NEW YORK, OCT. 2 -- Employees at United Airlines have made progress in lining up $2 billion of financing for their proposed buyout of the carrier and have given themselves an extra six days to obtain the necessary loans to complete the long-delayed deal, sources said today.
The pledging of $1.4 billion by four key banks is the most positive news in months about the union-led deal, which has dragged on for three years without success. The news helped push up the stock price of UAL Corp., United's parent, nearly $15 per share in two days. It closed today at $112.
But the sources, who are familiar with the transaction, emphasized that the buyout still faced several major hurdles before it could be accomplished and create what would be the nation's largest employee-owned company.
The first key step is the effort by the four lead banks -- Bankers Trust New York Corp., Manufacturers Hanover Corp., Security Pacific Corp. and First Chicago Corp. -- to persuade about 20 other banks to promise to lend $600 million in a loan syndication for the buyout.
"The early reading is that the syndication has a chance to be significantly successful, which means to be oversubscribed by a fair amount," said a banking source who asked to remain unidentified.
The four lead banks have agreed to commit $350 million each to the deal only if the additional financial backing materializes, the source said, but added: "That's a big if."
Furthermore, it is unclear whether UAL's board would accept the price of $175 a share, or a total of $3.7 billion, that the unions reportedly are preparing to offer. The new offer is said to provide for payment to shareholders of $150 in cash and securities valued at $25 a share.
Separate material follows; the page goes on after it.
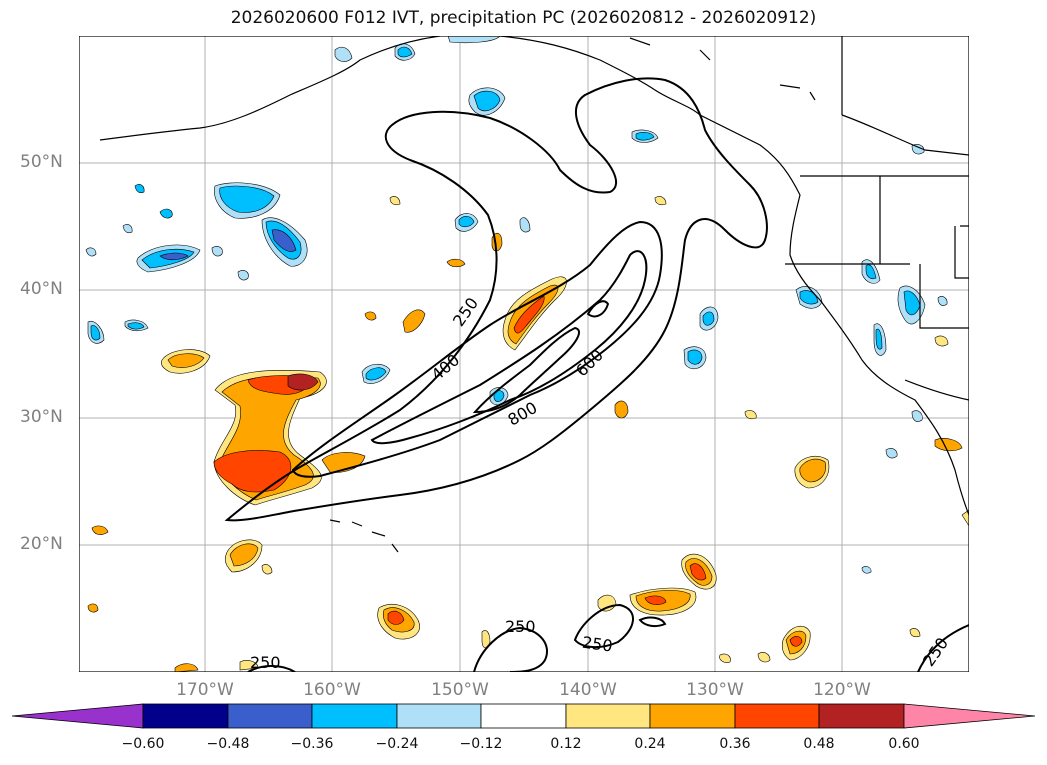 Image resolution: width=1047 pixels, height=765 pixels. I want to click on colorbar-tick-label: 0.60, so click(904, 744).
In April, the board accepted in principle an offer valued at a total of about $201 a share, or $4.4 billion. Since then, the unions have lowered their bid because of the difficulties of obtaining financing and the turndown in prospects for the airline industry.
The United Employee Acquisition Corp., the union group led by former Chrysler executive Gerald Greenwald, had set Wednesday as a deadline for potential financial backers to agree to fund the buyout. Now, however, it has decided to wait until as late as Oct. 9, a deadline set by UAL's board, to give the banks more time to work on drumming up support.
United Press International, quoting an investment banker, reported that the unions have recruited banks for the buyout cause by using unusually high fees -- estimated at $200 million -- as an enticement.
UAL Chairman Stephen Wolf, who once joined the unions in making an earlier, unsuccessful bid for the airline, reportedly is opposed to accepting a lower bid from the unions. But Coniston Partners, a major investor in the airline, may back the offer.
The unions have lowered their offer for United because the airline industry is suffering from a combination of soaring costs for fuel and a soft market for air travel. The industry is expected to lose as much as $500 million this year.
A spokeswoman for the employee group declined to comment on the group's progress in finding financial backers.